What the Banks Don’t Tell You About Travel Rewards Cards
Credit card companies and banks are required to disclose or publish a lot of details about any credit card offer, but digging through the fine print can be a bit cumbersome. Banks are quick to tout a big sign-up bonus and other marketable perks — and they should be; we think those perks are pretty awesome ourselves.
But we also think, as a consumer, you need to be armed with all the knowledge so you can make the most of those perks. Here are just some important things banks won’t jump through hoops to make sure you know about travel rewards cards.
- Rewards may expire. Check the fine print on your offer to see exactly how long you have to use your rewards. The best travel rewards cards come with points that remain viable as long as you keep the card open. In most cases, if you close the account with active points, you lose those points.

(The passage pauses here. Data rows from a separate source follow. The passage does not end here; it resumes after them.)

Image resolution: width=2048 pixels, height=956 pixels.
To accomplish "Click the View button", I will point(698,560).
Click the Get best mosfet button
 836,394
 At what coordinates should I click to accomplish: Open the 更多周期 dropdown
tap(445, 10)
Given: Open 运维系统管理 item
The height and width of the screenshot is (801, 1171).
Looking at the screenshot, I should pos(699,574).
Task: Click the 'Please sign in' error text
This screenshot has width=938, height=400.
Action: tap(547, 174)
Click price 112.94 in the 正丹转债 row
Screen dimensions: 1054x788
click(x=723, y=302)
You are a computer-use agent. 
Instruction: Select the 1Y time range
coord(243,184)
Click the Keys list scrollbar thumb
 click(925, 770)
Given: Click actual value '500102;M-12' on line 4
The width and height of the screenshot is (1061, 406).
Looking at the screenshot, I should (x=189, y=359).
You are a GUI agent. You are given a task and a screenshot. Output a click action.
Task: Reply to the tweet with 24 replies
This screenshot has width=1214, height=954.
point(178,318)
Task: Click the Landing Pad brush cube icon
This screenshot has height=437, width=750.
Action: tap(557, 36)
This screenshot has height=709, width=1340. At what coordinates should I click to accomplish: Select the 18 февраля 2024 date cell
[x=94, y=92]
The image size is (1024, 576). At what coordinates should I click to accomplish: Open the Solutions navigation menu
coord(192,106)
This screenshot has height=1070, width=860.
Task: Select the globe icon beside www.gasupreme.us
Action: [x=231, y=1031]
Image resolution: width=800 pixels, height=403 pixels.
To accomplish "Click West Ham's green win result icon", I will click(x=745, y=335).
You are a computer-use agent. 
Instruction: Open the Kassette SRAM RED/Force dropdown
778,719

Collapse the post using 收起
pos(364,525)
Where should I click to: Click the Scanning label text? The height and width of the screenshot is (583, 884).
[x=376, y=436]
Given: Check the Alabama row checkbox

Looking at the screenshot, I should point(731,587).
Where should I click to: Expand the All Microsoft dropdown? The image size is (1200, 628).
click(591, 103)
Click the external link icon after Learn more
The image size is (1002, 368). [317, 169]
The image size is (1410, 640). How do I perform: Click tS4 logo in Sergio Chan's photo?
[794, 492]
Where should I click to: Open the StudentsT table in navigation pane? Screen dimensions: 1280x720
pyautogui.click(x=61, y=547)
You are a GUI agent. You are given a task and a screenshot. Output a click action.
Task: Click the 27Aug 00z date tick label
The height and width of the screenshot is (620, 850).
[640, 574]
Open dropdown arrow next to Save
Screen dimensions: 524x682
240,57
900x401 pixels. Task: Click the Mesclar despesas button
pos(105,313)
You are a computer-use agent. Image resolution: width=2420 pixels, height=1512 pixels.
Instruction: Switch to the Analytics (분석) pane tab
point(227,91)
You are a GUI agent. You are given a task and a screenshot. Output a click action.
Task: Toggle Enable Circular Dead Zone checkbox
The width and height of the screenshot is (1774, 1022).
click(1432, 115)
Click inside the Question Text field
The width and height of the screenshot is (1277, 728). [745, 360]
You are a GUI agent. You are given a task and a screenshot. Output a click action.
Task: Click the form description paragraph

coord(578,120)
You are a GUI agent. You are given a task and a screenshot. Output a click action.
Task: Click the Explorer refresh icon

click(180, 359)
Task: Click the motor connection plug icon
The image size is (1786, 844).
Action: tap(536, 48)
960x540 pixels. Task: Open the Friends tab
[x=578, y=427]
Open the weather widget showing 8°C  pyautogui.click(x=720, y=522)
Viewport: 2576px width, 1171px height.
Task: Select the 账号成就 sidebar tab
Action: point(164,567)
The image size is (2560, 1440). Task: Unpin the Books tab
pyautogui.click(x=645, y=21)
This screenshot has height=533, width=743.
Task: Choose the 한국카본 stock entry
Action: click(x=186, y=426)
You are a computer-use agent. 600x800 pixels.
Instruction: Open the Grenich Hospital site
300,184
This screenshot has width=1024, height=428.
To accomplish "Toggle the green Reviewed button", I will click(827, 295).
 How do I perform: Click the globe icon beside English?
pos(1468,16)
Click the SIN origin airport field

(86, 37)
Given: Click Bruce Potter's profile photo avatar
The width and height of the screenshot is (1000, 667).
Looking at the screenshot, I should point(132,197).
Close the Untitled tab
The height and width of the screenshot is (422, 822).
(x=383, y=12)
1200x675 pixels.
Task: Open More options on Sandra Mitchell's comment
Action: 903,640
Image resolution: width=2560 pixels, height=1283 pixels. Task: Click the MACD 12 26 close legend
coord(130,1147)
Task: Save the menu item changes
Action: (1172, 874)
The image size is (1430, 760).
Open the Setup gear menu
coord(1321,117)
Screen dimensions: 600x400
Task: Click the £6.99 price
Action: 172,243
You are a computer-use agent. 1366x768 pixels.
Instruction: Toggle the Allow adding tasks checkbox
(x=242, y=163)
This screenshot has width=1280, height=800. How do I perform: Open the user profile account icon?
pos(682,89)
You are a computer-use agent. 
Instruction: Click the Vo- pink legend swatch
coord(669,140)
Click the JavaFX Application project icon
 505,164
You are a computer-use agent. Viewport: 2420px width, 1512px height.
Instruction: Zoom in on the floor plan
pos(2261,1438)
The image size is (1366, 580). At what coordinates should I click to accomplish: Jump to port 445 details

- Transferring points may be a way to save them. If your travel rewards credit card allows transfer of points to another program (such as an airline’s frequent flyer program), you may be able to transfer all remaining points the statement cycle before you close the card.
- Late payments can negatively impact your account. Specifically, late payments can cause fees and a bump in your interest rate. If you lucked into a travel rewards card with a great 0 percent APR offer, a late payment can wipe out those benefits.
- Rewards don’t typically hit right away. Usually, you have to wait at least one statement cycle for your account to be credited with appropriate rewards, so don’t spend this week and expect to cover hotel costs next week with the relevant points.
- Some fees may apply to redemptions. Depending on the program or vendor, you may not be able to cover certain fees or taxes with points. While flight fare might be covered (and thus free) with your points, you might have to pay the associated taxes. You can still save a great deal of money with rewards points, but understanding the fine print leaves you with less surprises during redemption checkout.
A travel rewards credit card is a great way to turn your everyday spending into huge travel savings. Opt for a general travel rewards card if you’re not tied to a certain hotel or airline brand and travel at least once a year.